◆ **GOAL**
Pick out every line of the records below that contains the string "coordinates", and copy each such line.

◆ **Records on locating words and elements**
━━━━━━

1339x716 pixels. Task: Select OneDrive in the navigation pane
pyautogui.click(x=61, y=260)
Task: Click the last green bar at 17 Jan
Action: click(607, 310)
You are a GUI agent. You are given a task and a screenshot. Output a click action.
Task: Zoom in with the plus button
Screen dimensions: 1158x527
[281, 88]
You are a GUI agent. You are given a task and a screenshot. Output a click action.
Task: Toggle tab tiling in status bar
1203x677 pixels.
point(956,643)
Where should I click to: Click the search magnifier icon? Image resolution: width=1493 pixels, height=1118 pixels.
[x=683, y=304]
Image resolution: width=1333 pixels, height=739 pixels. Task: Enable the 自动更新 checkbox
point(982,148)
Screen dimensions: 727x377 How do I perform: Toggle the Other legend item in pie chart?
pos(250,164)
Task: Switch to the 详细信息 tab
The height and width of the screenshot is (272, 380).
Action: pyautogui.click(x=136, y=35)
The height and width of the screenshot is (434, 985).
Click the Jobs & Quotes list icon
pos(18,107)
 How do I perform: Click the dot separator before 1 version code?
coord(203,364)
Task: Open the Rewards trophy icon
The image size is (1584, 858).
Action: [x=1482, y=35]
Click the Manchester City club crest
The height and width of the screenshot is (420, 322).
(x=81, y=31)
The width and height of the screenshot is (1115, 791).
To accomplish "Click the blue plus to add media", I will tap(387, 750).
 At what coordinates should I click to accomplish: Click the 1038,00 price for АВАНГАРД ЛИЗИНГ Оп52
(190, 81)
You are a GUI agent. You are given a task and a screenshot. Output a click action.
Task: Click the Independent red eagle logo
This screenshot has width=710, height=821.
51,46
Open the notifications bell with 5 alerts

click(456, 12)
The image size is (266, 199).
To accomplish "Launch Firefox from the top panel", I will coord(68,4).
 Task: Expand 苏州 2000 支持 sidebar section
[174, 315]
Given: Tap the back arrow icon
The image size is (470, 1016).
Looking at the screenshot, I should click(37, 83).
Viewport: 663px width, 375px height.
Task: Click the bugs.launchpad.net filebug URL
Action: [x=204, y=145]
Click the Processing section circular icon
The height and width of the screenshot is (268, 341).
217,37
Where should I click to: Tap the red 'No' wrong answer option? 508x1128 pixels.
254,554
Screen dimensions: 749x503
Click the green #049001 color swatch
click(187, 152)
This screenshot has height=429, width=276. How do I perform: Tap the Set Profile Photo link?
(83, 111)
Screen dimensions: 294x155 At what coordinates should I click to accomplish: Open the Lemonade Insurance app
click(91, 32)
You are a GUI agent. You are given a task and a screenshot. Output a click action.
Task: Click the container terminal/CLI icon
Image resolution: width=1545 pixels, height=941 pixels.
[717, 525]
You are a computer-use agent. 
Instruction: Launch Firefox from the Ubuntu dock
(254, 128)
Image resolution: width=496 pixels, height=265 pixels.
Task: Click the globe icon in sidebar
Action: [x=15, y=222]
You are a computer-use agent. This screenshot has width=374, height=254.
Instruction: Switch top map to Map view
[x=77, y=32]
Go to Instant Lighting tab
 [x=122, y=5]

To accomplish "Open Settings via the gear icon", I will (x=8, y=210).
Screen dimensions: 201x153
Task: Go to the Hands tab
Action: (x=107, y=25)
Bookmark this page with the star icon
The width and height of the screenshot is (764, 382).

━━━━━━

◆ **RESPONSE TO THIS TASK**
 At what coordinates should I click to accomplish: Click the 1038,00 price for АВАНГАРД ЛИЗИНГ Оп52
Screen dimensions: 294x155 At what coordinates should I click to accomplish: Open the Lemonade Insurance app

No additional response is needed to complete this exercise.